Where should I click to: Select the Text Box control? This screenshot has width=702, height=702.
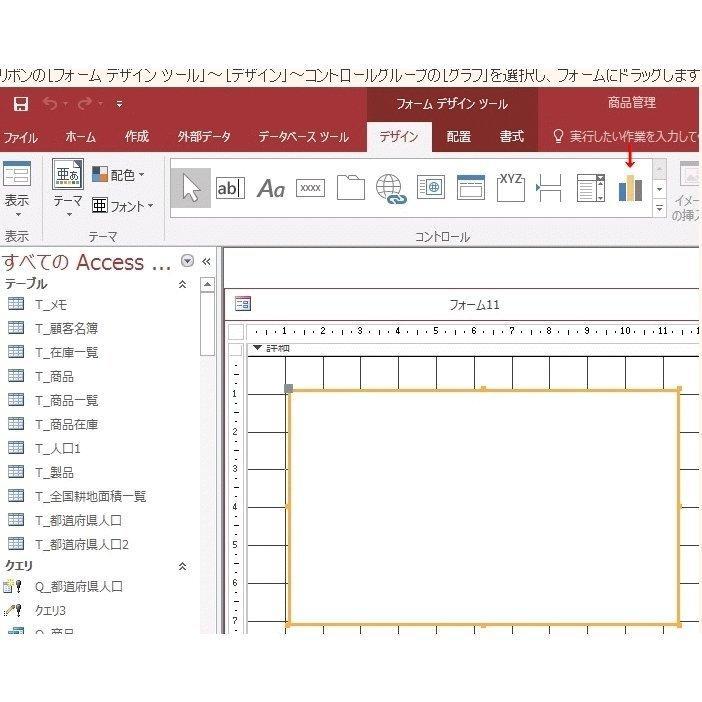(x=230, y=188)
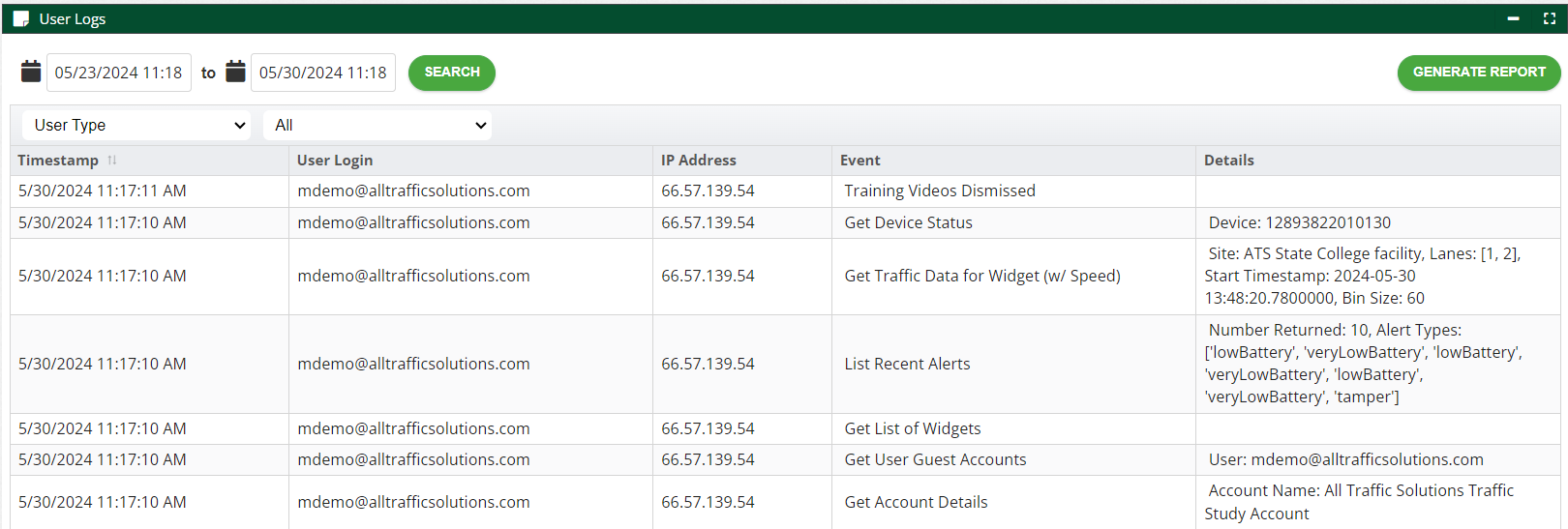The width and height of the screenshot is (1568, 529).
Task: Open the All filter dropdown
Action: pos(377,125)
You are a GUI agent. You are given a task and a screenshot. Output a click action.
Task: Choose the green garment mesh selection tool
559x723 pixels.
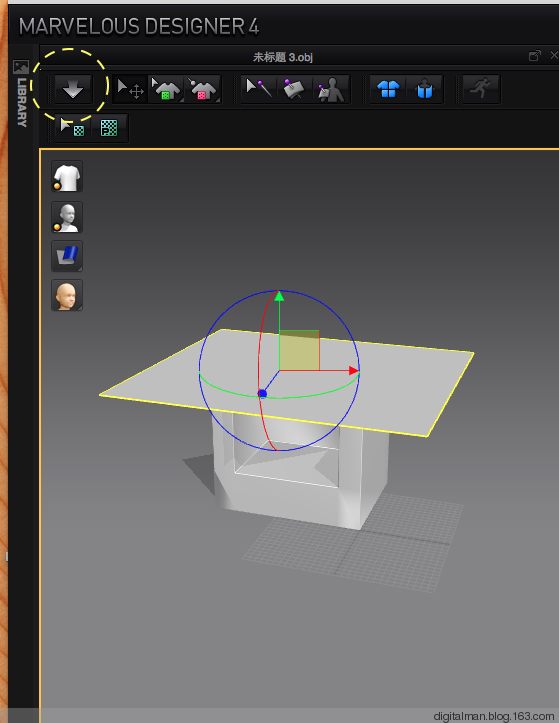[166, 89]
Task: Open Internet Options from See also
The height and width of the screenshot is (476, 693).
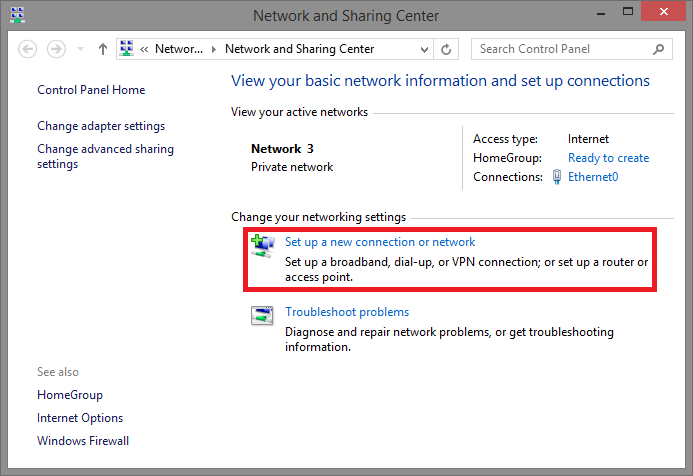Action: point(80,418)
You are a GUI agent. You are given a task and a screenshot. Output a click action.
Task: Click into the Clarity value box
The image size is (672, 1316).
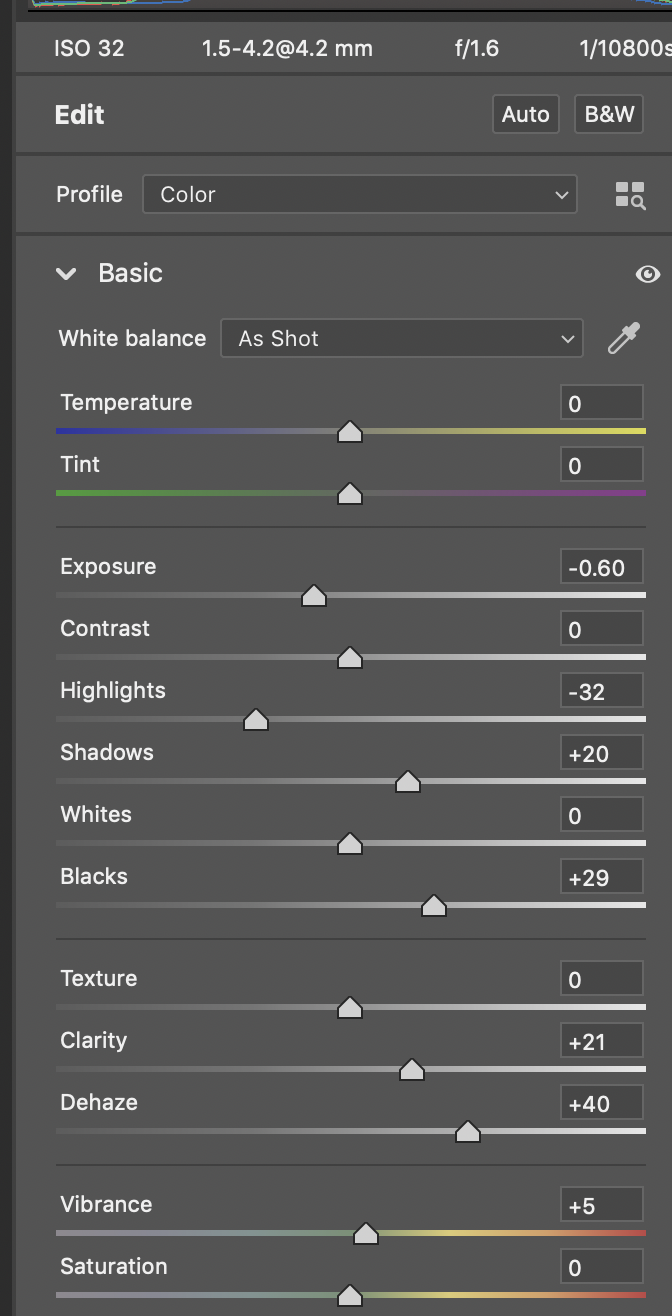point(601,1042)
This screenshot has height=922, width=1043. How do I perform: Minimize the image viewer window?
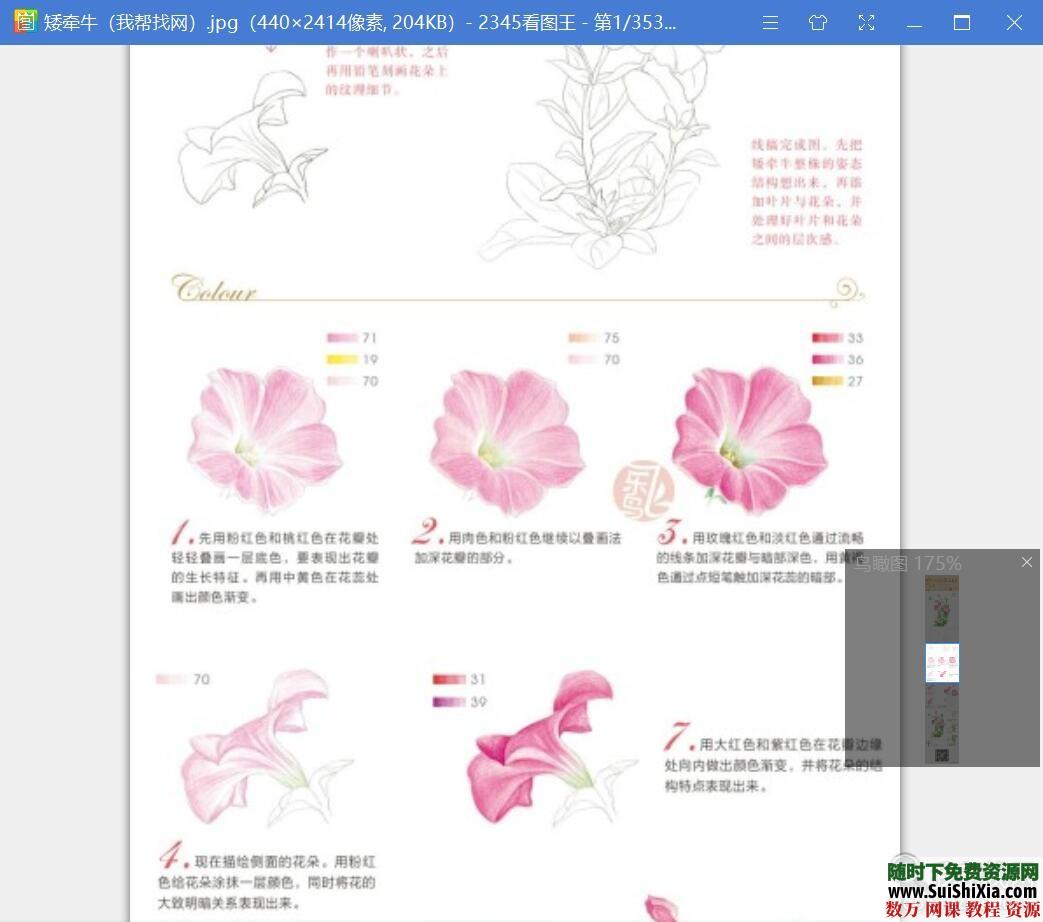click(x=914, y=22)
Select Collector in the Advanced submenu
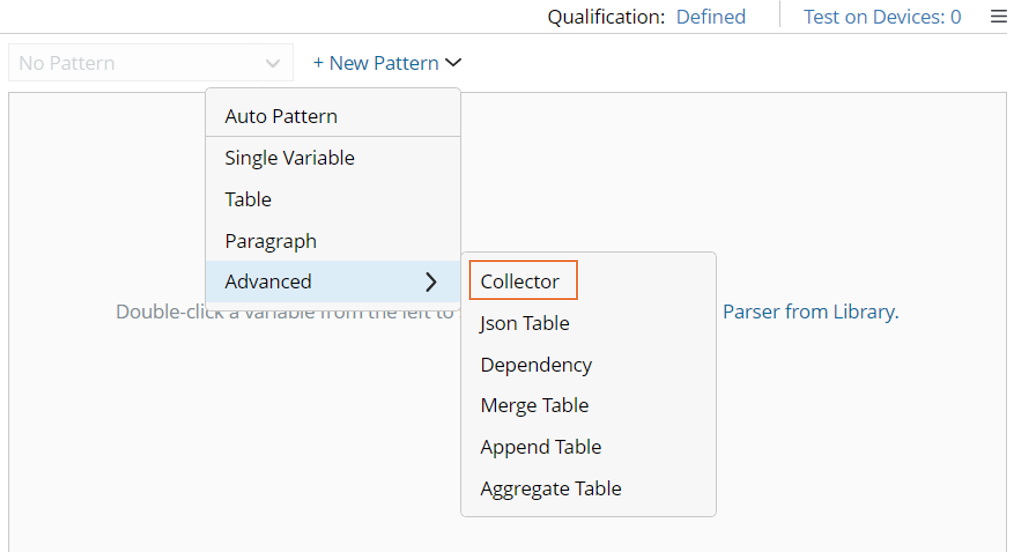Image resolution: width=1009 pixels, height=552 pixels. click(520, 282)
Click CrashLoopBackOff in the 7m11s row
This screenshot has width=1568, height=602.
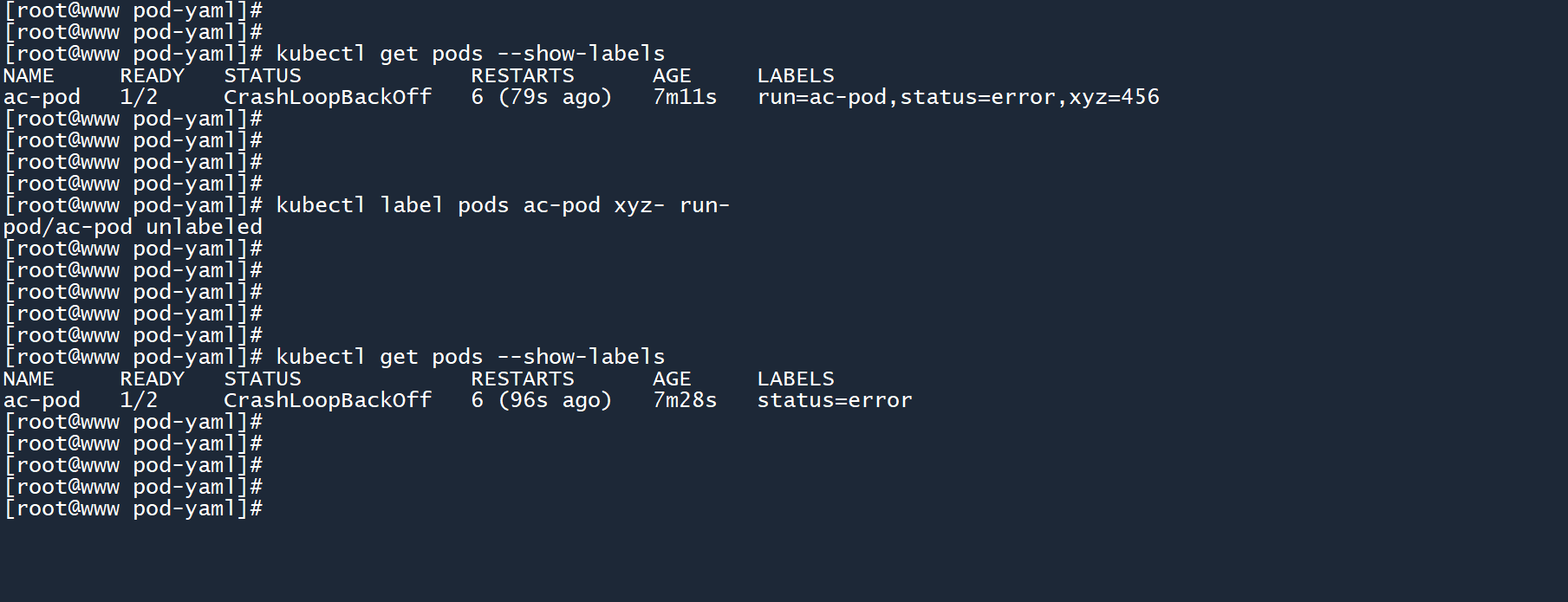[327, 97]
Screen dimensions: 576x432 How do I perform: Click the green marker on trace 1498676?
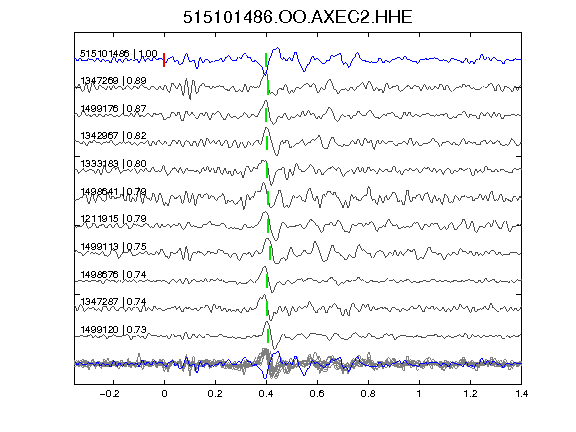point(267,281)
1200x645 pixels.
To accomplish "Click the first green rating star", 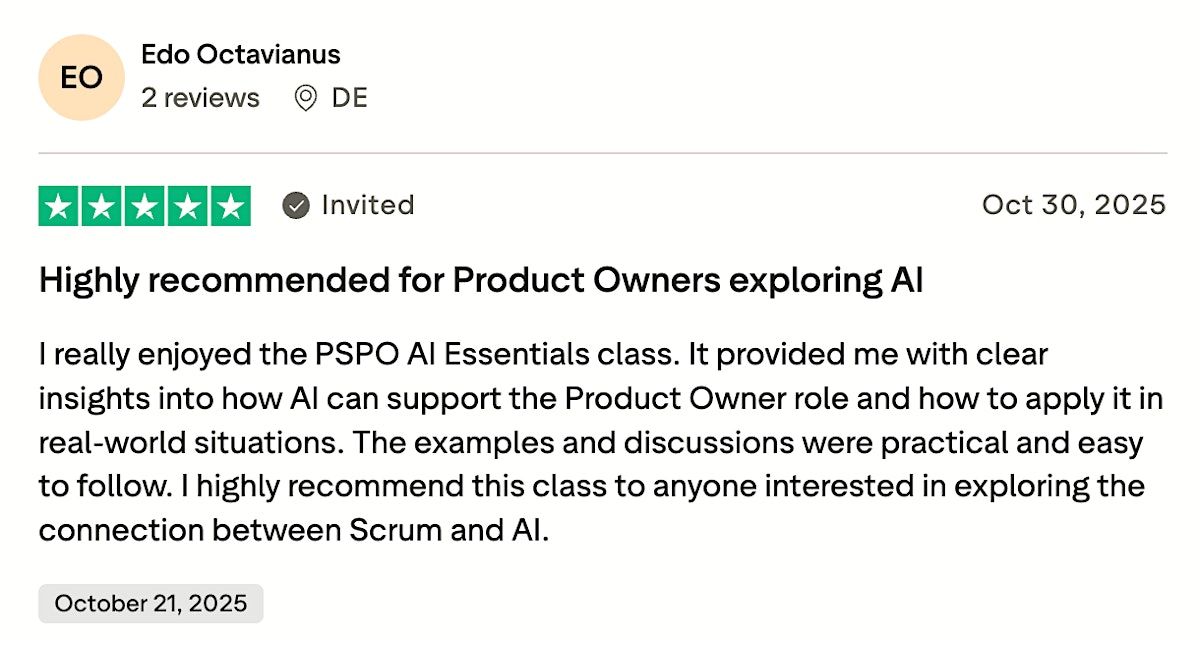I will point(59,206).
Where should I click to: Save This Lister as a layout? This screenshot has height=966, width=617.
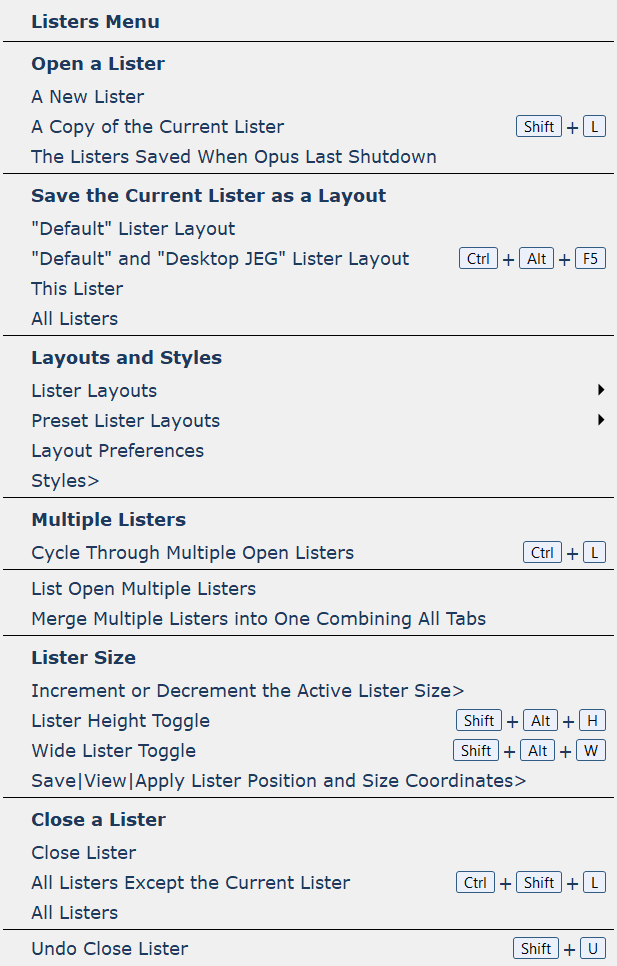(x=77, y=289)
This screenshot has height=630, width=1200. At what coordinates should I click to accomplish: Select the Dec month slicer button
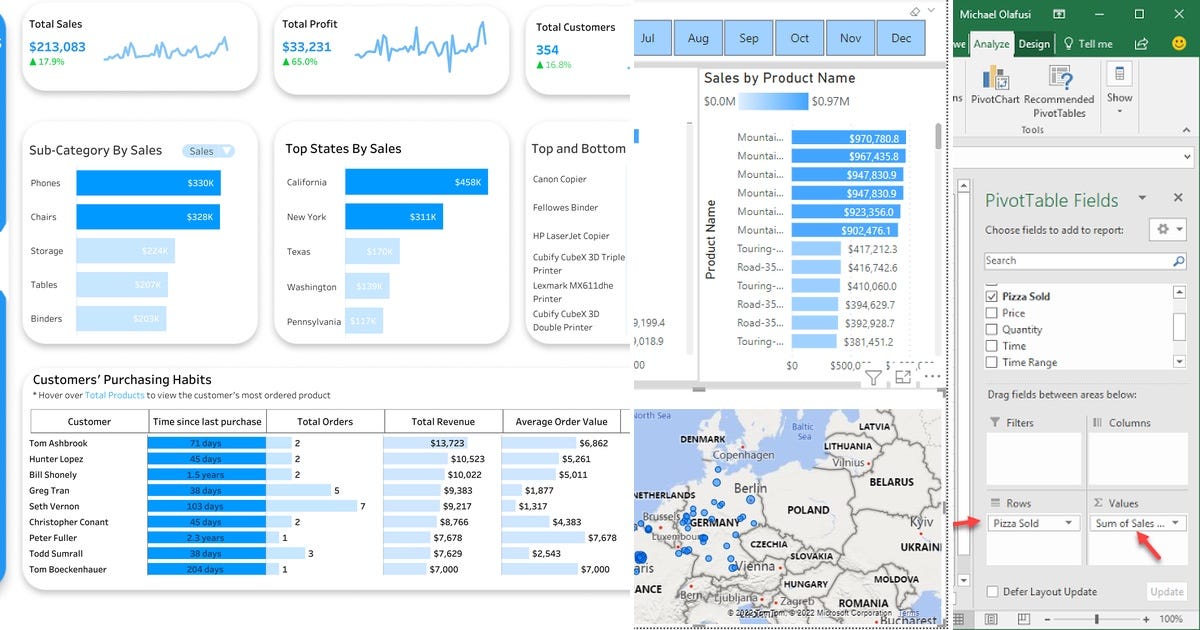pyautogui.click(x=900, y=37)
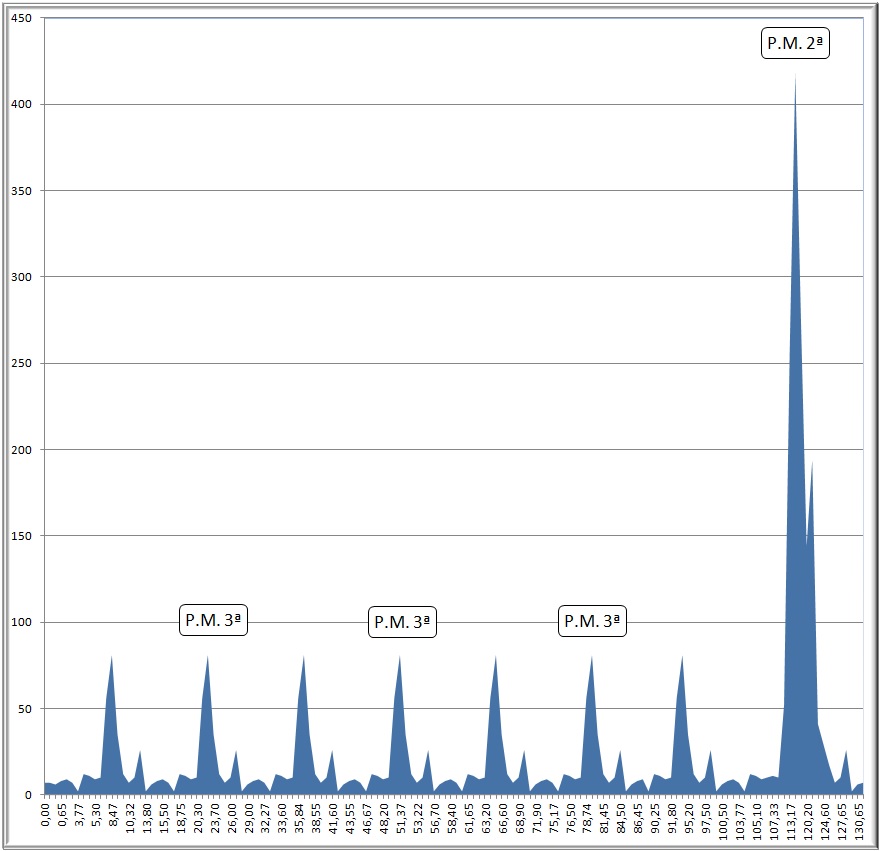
• • •
*What is required*:
Please repeat, with no pictures, each line from the start of the records above through the line with "Task: Open Internet Options from See also", inclusive, and only those.

*Exercise output*:
Where should I click to: Select the Text Box control? This screenshot has width=702, height=702.
(x=230, y=188)
The width and height of the screenshot is (1568, 529).
Task: Open the All filter dropdown
Action: pos(377,125)
You are a GUI agent. You are given a task and a screenshot. Output a click action.
Task: Choose the green garment mesh selection tool
559x723 pixels.
[166, 89]
Task: Open Internet Options from See also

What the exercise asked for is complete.